— start —

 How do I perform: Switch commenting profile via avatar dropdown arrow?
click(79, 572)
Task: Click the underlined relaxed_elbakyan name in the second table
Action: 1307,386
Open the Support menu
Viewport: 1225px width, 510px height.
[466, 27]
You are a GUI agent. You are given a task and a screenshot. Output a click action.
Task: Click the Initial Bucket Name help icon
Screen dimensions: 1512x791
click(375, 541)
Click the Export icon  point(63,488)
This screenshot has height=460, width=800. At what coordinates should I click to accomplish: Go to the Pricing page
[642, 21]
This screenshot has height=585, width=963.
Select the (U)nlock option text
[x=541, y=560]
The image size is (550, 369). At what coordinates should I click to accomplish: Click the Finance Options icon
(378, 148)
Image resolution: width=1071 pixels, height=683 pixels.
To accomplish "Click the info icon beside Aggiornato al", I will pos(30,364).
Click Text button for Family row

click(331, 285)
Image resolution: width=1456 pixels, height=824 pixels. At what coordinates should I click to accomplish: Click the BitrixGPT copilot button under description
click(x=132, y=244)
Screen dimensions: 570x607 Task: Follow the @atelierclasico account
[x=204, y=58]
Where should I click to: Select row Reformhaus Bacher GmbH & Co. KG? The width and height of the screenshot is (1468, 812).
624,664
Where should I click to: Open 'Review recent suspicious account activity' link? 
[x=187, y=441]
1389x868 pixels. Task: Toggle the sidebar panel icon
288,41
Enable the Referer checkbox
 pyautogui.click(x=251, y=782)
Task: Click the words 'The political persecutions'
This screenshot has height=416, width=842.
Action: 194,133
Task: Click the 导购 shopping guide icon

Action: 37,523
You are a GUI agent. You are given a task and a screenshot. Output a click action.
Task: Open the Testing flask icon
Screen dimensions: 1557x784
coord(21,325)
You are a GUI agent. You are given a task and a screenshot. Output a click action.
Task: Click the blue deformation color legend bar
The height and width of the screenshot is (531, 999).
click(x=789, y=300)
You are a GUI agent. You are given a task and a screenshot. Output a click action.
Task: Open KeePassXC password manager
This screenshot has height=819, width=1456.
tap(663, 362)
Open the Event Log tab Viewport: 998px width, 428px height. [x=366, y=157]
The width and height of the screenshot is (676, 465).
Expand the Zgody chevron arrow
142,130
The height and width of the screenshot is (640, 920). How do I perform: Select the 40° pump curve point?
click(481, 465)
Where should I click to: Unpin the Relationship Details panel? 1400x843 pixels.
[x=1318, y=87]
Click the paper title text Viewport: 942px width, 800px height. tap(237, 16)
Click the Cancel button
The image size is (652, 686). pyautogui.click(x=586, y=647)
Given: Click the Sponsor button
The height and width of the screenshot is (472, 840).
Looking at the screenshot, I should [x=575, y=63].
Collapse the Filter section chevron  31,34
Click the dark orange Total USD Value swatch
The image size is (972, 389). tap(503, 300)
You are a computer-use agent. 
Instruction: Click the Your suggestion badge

— end —

- **Given request**:
Please put the items from the line with "Open the Support menu" to the line with "[x=541, y=560]" into a two-column CSV with the headers "item_text" and "item_answer", one row per item. Each value goes in its own quoted field, with any line breaks replaced by spaces.

- **The solution**:
item_text,item_answer
"Open the Support menu Viewport: 1225px width, 510px height.","[466, 27]"
"You are a GUI agent. You are given a task and a screenshot. Output a click action. Task: Click the Initial Bucket Name help icon Screen dimensions: 1512x791","click(375, 541)"
"Click the Export icon","point(63,488)"
"This screenshot has height=460, width=800. At what coordinates should I click to accomplish: Go to the Pricing page","[642, 21]"
"This screenshot has height=585, width=963. Select the (U)nlock option text","[x=541, y=560]"